Côte d'Ivoire's former president Laurent Gbagbo will get legal aid while his financial status is assessed, the International Criminal Court has said.
Côte d’Ivoire’s former president Laurent Gbagbo will get legal aid while his financial status is assessed, the International Criminal Court (ICC) said on Saturday.
His defence costs to date will be covered by the ICC’s legal aid, according to a statement from the court’s clerk, after his defence team said they had no resources with which to conduct his defence.
During a hearing on December 14, lawyer Emmanuel Altit, for Gbagbo, told the court that they did not have the means to do their job.
“At this moment, we ... have no office, no computer, no access to the Court’s computer system, no funding,” he said.
To be reassessed
The financial aid granted by the court will, however, only cover the preliminary stages of the case pending an investigation into Gbagbo’s financial status, after which it would be reassessed, the clerk’s statement said.

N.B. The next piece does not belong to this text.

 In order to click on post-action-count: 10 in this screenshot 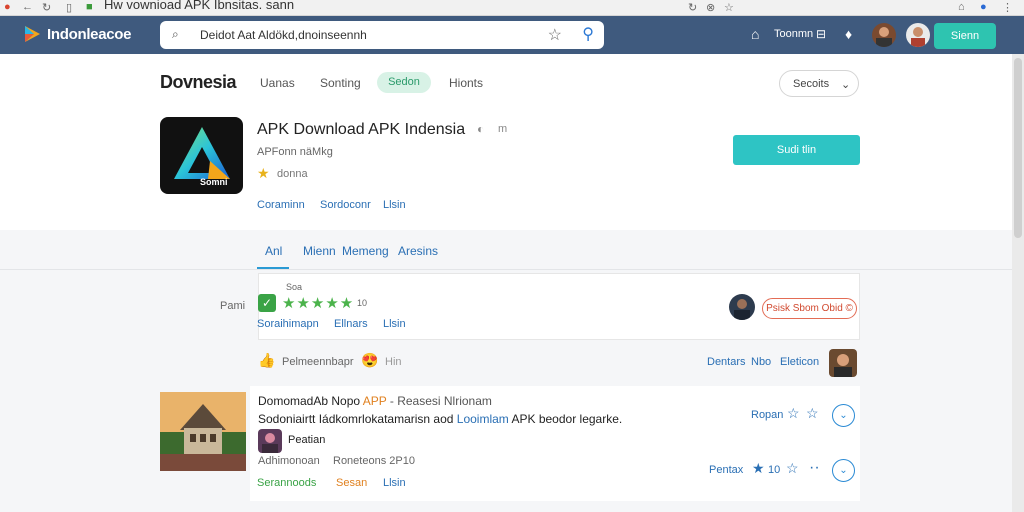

Gbagbo (66) became the first former head of state to be surrendered to the ICC in November 2011 when he was transferred there by plane from northern Côte d’Ivoire, where he had been under house arrest since April.
He faces four counts of crimes against humanity for his alleged involvement in crimes committed during five months of post-presidential election violence after the disputed November 2010 polls.
His refusal to hand over the reins to his long-time opponent and now President Alassane Ouattara plunged the world’s top cocoa-grower into a deadly crisis which the United Nations said claimed around 3 000 lives.—Sapa-AFP.